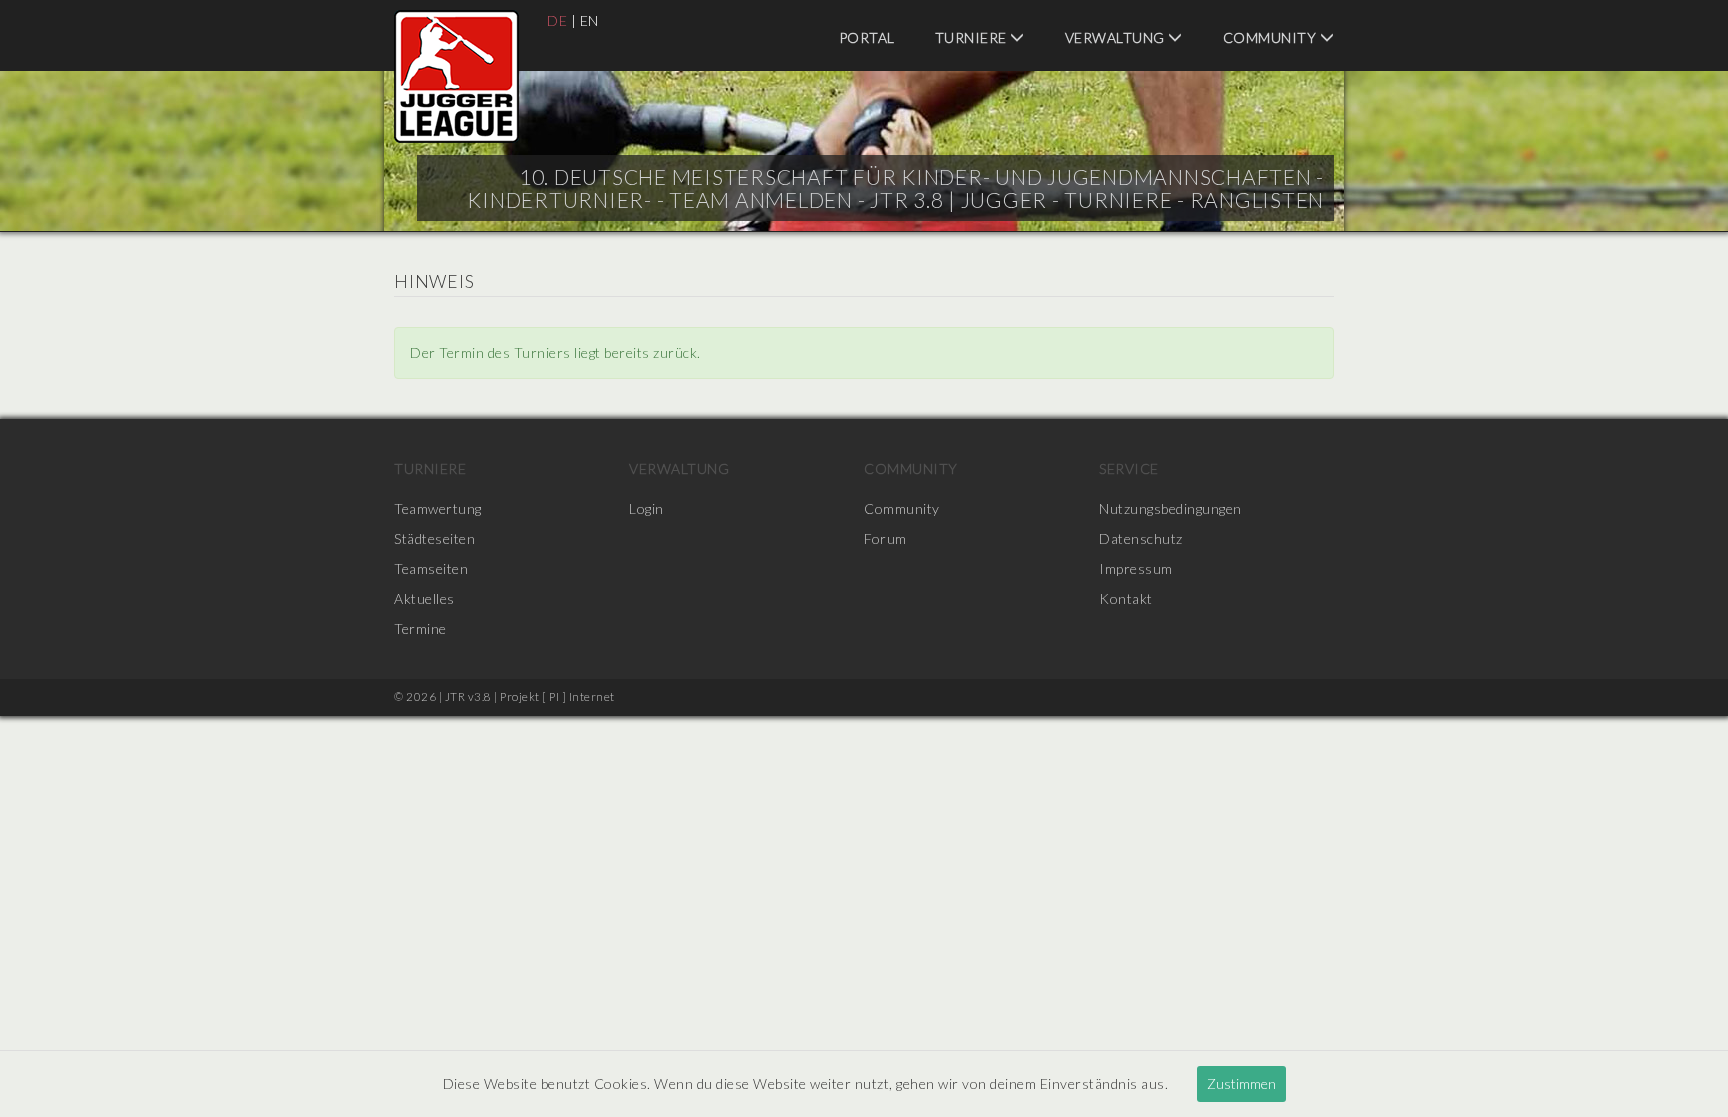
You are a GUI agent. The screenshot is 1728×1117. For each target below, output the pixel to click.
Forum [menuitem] (885, 538)
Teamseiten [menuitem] (431, 568)
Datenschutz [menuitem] (1141, 538)
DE (557, 20)
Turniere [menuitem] (973, 37)
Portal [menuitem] (867, 37)
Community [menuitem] (1271, 37)
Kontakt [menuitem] (1126, 598)
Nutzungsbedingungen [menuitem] (1170, 508)
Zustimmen (1241, 1083)
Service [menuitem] (1129, 468)
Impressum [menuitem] (1136, 568)
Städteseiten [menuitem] (434, 538)
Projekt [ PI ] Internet (557, 696)
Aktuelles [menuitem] (424, 598)
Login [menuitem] (646, 508)
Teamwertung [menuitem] (438, 508)
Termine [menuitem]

WHAT TO PRODUCE:
If a record above contains a picture, leave the picture out and transcribe everything else exactly.

REPLY TO THE TASK:
You are a GUI agent. The screenshot is 1728×1117. For each target below, output the pixel to click.
Forum [menuitem] (885, 538)
Teamseiten [menuitem] (431, 568)
Datenschutz [menuitem] (1141, 538)
DE (557, 20)
Turniere [menuitem] (973, 37)
Portal [menuitem] (867, 37)
Community [menuitem] (1271, 37)
Kontakt [menuitem] (1126, 598)
Nutzungsbedingungen [menuitem] (1170, 508)
Zustimmen (1241, 1083)
Service [menuitem] (1129, 468)
Impressum [menuitem] (1136, 568)
Städteseiten [menuitem] (434, 538)
Projekt [ PI ] Internet (557, 696)
Aktuelles [menuitem] (424, 598)
Login [menuitem] (646, 508)
Teamwertung [menuitem] (438, 508)
Termine [menuitem]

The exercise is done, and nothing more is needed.